Dear Mr Sharkbreath, Thank you for your letter dated whenever of whenever threatening to send bailiffs round to my address if I don’t pay the interest on the loan you gave me in August. You are of course welcome to drop round, but Jess might be angry. Jess owns the flat I live in, and all the furniture. I am afraid that in recent months I have given most of my things away, or sold them. There are a few things I could offer you: one smart suit in cream (more like oyster, really), a pair of jeans and a jumper, two shirts, my small collection of undergarments, four pairs of socks, a very warm grey coat, and a couple of second-hand books. If you feel any of this would help then do come and get it. Yours ever, Rosa Lane.

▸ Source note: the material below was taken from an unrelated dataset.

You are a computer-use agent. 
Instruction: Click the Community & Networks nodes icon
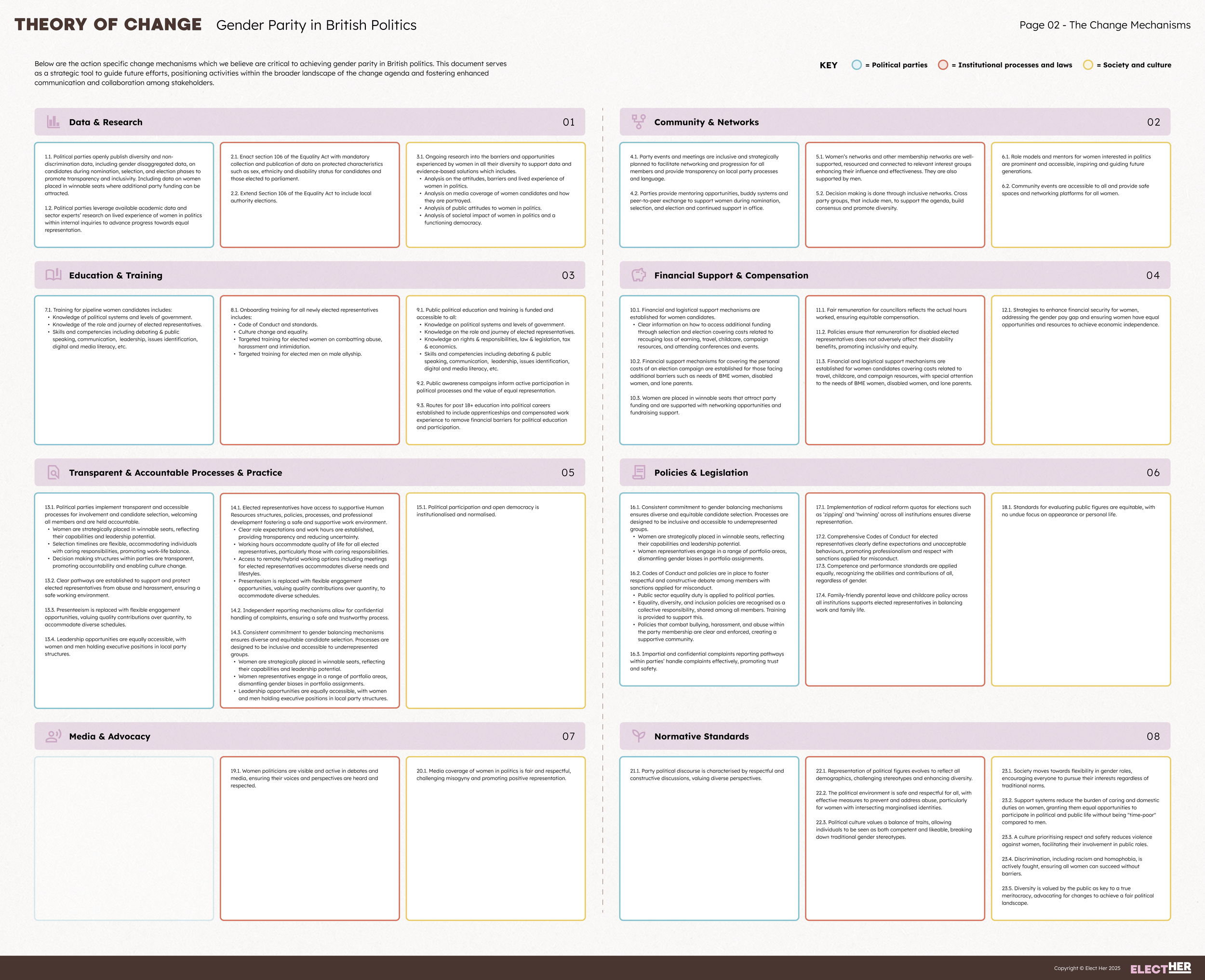click(x=638, y=122)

Dear Viracocha, Buddha, Osiris, Isis, Zeus, Allah, Jehovah, Shiva, Humbaba, Yabalon and the rest,
What is it that you want me to do? Just what is it? Yours expectantly, Rosa.

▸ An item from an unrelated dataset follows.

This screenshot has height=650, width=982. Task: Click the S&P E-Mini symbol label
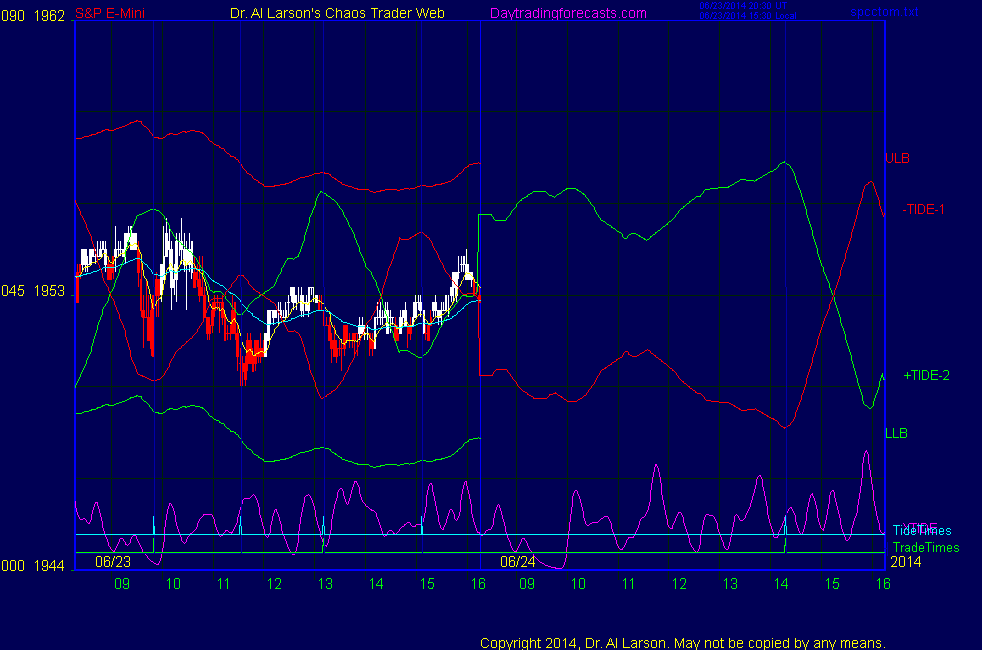pos(111,12)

She tore that out. ‘Impractical,’ she said aloud. She was still racking her brains.
She took the paper and circled jobs. She smiled as she went. Here she was, rushing towards a blank wall with little in her pockets, and there were thousands of opportunities out there, marvellous jobs, well paid and with associated perks, company cars and the rest, presenting the perfect prospect of fulfilment. She only had to tick the boxes, marshal herself.